Task to carry out ::
Which lines in the data below contain the string "agent"? Show each one.
** Opening Data extract block **
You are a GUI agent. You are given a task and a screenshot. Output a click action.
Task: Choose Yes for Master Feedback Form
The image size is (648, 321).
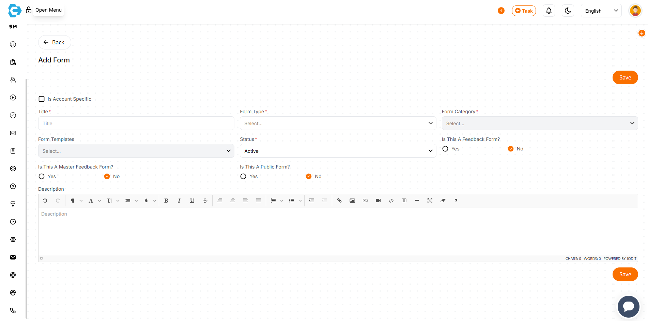coord(42,176)
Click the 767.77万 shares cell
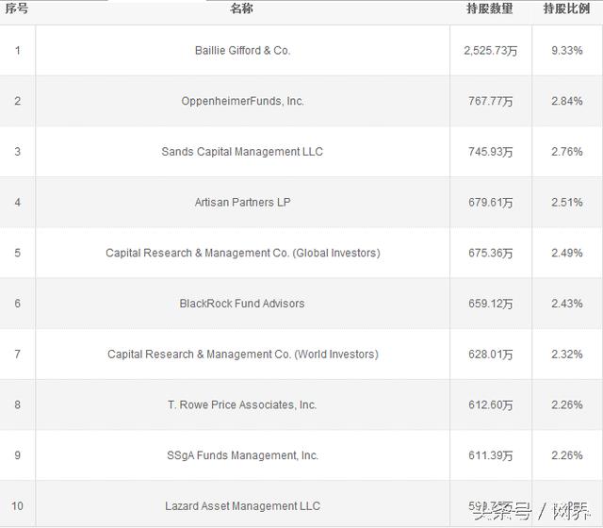 pos(490,101)
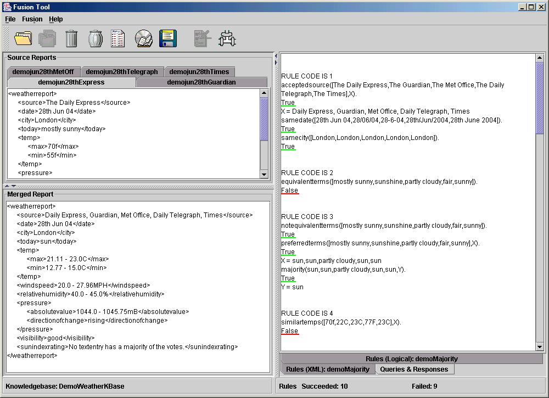Viewport: 549px width, 398px height.
Task: Switch to the demojun28thGuardian tab
Action: click(201, 82)
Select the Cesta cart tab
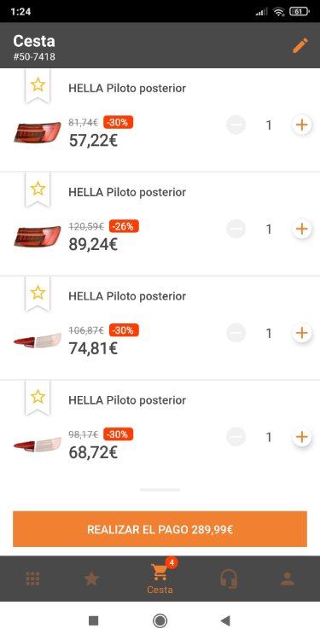Image resolution: width=320 pixels, height=640 pixels. [160, 579]

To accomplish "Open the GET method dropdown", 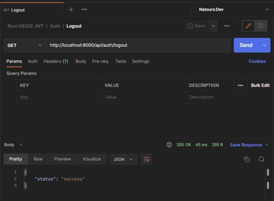I will (x=24, y=45).
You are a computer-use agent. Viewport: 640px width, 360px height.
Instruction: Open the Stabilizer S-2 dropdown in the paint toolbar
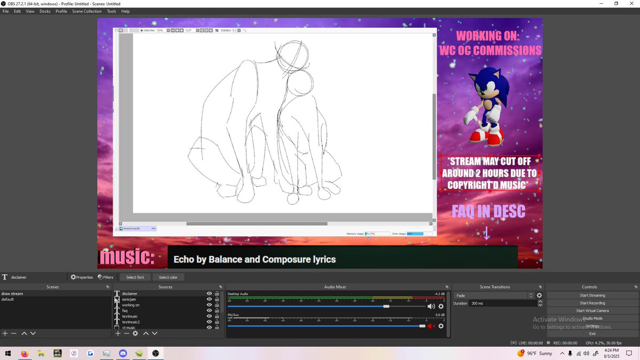click(x=238, y=30)
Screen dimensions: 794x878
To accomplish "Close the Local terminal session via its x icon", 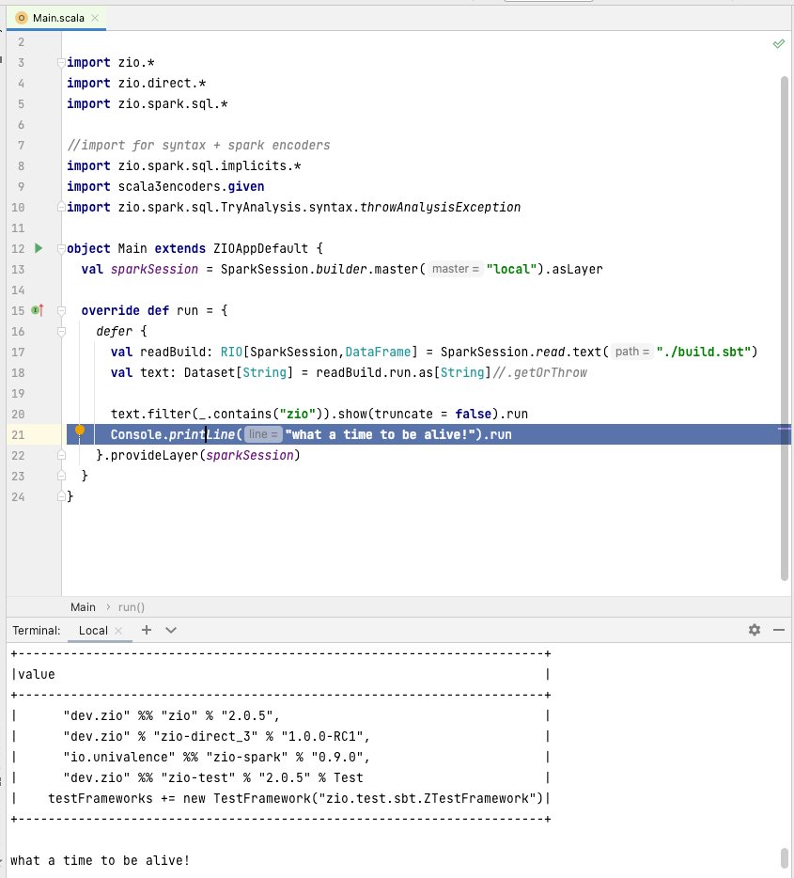I will point(117,630).
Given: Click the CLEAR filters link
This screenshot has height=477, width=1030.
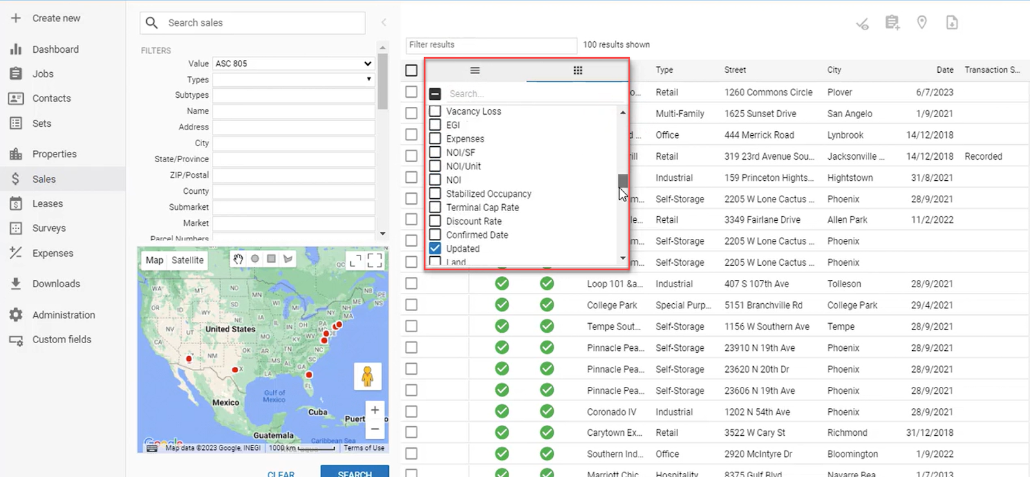Looking at the screenshot, I should (x=281, y=474).
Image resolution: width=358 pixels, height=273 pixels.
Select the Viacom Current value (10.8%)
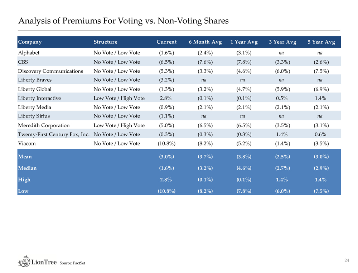(x=166, y=143)
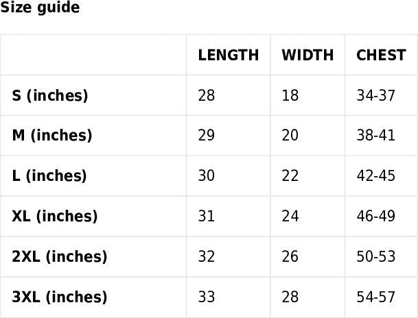Select the CHEST column header
The image size is (418, 318).
pyautogui.click(x=381, y=56)
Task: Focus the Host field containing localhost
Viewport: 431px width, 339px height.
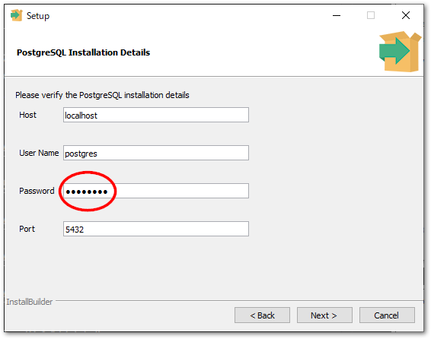Action: click(x=156, y=115)
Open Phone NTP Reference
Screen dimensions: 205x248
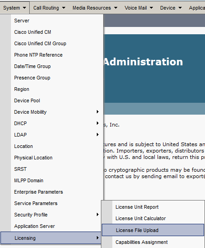[x=38, y=55]
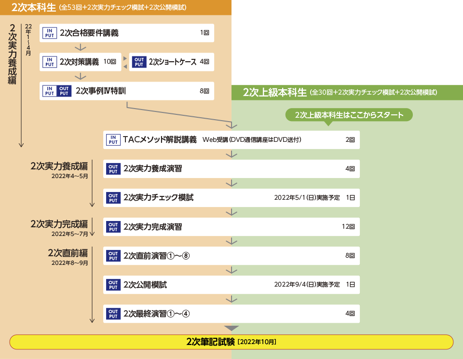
** Closing Data extract block **
The completed task ::
You are a GUI agent. You are given a task and a screenshot. Output a click action.
You are a computer-use agent. Viewport: 640px width, 360px height.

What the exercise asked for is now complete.